Bloomberg News

China Surplus Labor to Disappear by 2025, IMF Researchers Say

January 31, 2013

China’s economy will probably cross a threshold between 2020 and 2025 when the supply of low-cost workers runs out, necessitating a shift in the nation’s growth model, International Monetary Fund researchers said.

The world’s second-largest economy will reach the so-called Lewis Turning Point in that period, IMF economists Mitali Das and Papa N’Diaye wrote in a working paper released this week. The concept, named after the late economist and 1979 Nobel laureate W. Arthur Lewis, is associated with rapid losses of competitiveness for sweatshop industries in South Korea and Taiwan in the 1980s.

A “precipitous” drop in the working-age population will push China toward the turning point, and the nation can delay or accelerate its onset through changes such as relaxing the one- child policy or allowing deposit rates to rise, the IMF researchers wrote. Ma Jiantang, head of the National Bureau of Statistics, said Jan. 18 that a decline in the workforce last year was of “great importance.”

“China is on the eve of a demographic shift that will have profound consequences on its economic and social landscape,” Das and N’Diaye wrote. “China would need to invest less, but in better, capital.
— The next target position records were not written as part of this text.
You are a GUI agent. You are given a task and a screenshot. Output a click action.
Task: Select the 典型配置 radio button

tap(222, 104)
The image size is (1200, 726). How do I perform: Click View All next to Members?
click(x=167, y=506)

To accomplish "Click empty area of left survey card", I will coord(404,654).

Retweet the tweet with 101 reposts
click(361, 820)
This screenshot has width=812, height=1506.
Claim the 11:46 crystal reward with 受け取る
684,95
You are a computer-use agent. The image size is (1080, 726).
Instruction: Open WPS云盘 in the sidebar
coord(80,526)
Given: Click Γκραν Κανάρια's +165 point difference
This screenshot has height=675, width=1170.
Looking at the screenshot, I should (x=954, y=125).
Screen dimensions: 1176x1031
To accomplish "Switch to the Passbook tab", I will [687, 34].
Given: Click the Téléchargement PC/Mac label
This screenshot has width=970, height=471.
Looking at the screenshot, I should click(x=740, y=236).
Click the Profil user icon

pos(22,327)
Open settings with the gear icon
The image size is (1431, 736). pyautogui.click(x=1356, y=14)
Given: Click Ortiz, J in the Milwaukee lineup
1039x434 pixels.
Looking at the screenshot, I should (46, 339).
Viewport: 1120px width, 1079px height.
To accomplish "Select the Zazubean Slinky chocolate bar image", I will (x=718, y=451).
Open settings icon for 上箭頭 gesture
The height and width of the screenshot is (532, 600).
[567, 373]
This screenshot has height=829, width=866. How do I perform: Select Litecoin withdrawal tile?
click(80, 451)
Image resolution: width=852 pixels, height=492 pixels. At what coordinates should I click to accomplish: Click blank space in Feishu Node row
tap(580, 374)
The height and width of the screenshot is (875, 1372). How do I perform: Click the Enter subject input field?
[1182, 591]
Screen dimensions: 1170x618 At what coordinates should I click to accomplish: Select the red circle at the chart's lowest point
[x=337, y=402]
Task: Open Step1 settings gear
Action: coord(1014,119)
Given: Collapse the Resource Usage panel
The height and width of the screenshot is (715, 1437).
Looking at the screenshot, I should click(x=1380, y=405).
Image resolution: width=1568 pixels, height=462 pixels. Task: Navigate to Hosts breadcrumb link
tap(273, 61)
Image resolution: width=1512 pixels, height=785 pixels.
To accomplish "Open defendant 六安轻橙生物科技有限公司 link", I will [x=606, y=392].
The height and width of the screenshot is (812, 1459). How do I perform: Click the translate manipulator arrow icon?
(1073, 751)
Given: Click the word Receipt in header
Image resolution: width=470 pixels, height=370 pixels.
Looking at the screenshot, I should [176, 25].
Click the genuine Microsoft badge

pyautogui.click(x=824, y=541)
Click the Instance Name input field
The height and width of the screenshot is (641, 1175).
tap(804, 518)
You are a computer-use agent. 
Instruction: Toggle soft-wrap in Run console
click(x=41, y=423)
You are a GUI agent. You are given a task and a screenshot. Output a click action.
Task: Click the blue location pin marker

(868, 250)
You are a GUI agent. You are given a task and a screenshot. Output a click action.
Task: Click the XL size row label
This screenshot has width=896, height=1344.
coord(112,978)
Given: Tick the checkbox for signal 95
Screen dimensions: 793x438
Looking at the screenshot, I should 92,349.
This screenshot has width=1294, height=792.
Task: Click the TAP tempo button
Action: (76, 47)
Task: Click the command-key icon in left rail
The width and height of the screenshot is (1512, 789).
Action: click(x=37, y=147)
This would imply switching to a more ‘intensive’ growth model with a greater reliance on improving total factor productivity.”

That involves speeding up the government’s efforts to rely more on private consumption for economic growth and less on investment, the researchers said.

The IMF economists’ finding differs from that of a 2010 paper titled “China Has Reached the Lewis Turning Point” from the International Food Policy Research Institute which said that “dramatic” increases in inflation-adjusted wages since 2004 indicate the “era of surplus labor is over.”

The IMF gave an initial summary of its researchers’ findings on the Lewis Turning Point in its last annual report on China in July.